◆ What to produce ◆
Print exactly those lines that run from the beginning of the data to the line bearing "This screenshot has width=1400, height=854.", inclusive.

◆ Provided material ◆
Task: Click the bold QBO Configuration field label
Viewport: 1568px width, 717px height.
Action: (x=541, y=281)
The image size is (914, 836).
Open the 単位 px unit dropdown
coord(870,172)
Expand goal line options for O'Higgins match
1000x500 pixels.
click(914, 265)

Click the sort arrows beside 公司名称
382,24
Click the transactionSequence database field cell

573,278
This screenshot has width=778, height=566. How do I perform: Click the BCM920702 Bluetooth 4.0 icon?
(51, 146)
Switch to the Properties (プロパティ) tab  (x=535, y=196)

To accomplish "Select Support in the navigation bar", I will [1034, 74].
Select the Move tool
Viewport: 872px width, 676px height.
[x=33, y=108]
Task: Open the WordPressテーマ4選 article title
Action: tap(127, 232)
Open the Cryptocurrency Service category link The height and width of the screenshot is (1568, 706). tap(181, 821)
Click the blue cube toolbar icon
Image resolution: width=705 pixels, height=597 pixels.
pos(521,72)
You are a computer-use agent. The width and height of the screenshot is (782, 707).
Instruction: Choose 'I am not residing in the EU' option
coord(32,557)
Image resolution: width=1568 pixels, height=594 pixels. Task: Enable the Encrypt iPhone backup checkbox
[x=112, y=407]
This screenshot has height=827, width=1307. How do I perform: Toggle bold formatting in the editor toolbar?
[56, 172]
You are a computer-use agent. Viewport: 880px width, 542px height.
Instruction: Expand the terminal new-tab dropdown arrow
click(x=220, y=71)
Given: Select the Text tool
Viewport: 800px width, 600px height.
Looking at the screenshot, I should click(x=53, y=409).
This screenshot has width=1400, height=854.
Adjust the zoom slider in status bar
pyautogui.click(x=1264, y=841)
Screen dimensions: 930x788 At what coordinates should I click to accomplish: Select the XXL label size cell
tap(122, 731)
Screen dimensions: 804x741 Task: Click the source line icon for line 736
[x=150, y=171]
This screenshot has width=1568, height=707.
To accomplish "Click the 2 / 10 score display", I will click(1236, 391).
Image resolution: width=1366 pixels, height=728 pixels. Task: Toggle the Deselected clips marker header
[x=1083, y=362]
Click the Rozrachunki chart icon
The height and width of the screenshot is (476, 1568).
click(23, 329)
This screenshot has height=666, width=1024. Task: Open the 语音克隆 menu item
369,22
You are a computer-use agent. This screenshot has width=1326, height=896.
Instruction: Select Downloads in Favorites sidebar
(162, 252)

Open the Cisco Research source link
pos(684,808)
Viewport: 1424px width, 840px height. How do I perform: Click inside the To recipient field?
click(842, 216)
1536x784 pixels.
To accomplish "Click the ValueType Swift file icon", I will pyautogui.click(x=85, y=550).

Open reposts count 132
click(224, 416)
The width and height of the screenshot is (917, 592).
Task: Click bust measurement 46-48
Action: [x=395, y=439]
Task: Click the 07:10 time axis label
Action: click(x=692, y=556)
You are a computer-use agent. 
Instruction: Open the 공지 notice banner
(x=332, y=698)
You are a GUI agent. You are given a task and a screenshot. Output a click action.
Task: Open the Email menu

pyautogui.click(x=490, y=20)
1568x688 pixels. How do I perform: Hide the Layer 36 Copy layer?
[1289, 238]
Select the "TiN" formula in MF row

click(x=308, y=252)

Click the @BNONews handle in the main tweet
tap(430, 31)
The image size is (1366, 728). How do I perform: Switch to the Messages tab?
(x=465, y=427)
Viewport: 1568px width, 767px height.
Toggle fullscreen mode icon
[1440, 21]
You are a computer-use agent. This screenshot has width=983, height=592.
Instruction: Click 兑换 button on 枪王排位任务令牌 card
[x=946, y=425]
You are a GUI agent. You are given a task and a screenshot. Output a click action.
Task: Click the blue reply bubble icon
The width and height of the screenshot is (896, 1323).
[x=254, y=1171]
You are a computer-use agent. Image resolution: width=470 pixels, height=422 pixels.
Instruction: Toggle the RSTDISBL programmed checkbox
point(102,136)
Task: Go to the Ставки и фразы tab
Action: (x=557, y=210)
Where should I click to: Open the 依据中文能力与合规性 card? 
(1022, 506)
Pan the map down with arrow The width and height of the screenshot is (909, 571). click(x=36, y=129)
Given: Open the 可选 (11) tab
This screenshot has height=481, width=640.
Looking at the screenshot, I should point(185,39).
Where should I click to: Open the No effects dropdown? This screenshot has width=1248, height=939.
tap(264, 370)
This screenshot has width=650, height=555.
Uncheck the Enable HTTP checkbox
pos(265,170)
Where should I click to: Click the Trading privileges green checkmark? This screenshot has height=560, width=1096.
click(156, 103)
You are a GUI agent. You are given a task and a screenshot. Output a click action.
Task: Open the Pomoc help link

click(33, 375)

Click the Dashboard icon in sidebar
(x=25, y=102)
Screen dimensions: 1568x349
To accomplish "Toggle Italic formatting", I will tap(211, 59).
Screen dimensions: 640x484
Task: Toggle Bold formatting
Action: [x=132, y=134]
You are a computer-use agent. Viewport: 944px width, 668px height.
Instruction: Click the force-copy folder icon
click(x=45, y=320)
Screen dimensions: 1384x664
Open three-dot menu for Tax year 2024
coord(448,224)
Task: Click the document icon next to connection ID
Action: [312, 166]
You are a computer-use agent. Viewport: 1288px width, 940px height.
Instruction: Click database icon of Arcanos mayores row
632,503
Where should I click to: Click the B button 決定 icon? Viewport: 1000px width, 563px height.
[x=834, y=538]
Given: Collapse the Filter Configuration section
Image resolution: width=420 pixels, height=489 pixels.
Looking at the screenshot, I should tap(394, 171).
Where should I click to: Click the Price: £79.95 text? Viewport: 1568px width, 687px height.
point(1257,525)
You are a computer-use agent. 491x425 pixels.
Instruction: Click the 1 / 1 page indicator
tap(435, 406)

◆ Result for this task ◆
Task: Click the bold QBO Configuration field label
Viewport: 1568px width, 717px height.
Action: (x=541, y=281)
The image size is (914, 836).
Open the 単位 px unit dropdown
coord(870,172)
Expand goal line options for O'Higgins match
1000x500 pixels.
click(914, 265)

Click the sort arrows beside 公司名称
382,24
Click the transactionSequence database field cell

573,278
This screenshot has width=778, height=566. How do I perform: Click the BCM920702 Bluetooth 4.0 icon?
(51, 146)
Switch to the Properties (プロパティ) tab  (x=535, y=196)

To accomplish "Select Support in the navigation bar", I will [1034, 74].
Select the Move tool
Viewport: 872px width, 676px height.
[x=33, y=108]
Task: Open the WordPressテーマ4選 article title
Action: tap(127, 232)
Open the Cryptocurrency Service category link The height and width of the screenshot is (1568, 706). tap(181, 821)
Click the blue cube toolbar icon
Image resolution: width=705 pixels, height=597 pixels.
pos(521,72)
You are a computer-use agent. The width and height of the screenshot is (782, 707).
Instruction: Choose 'I am not residing in the EU' option
coord(32,557)
Image resolution: width=1568 pixels, height=594 pixels. Task: Enable the Encrypt iPhone backup checkbox
[x=112, y=407]
This screenshot has height=827, width=1307. How do I perform: Toggle bold formatting in the editor toolbar?
[56, 172]
You are a computer-use agent. Viewport: 880px width, 542px height.
Instruction: Expand the terminal new-tab dropdown arrow
click(x=220, y=71)
Given: Select the Text tool
Viewport: 800px width, 600px height.
Looking at the screenshot, I should click(x=53, y=409).
This screenshot has width=1400, height=854.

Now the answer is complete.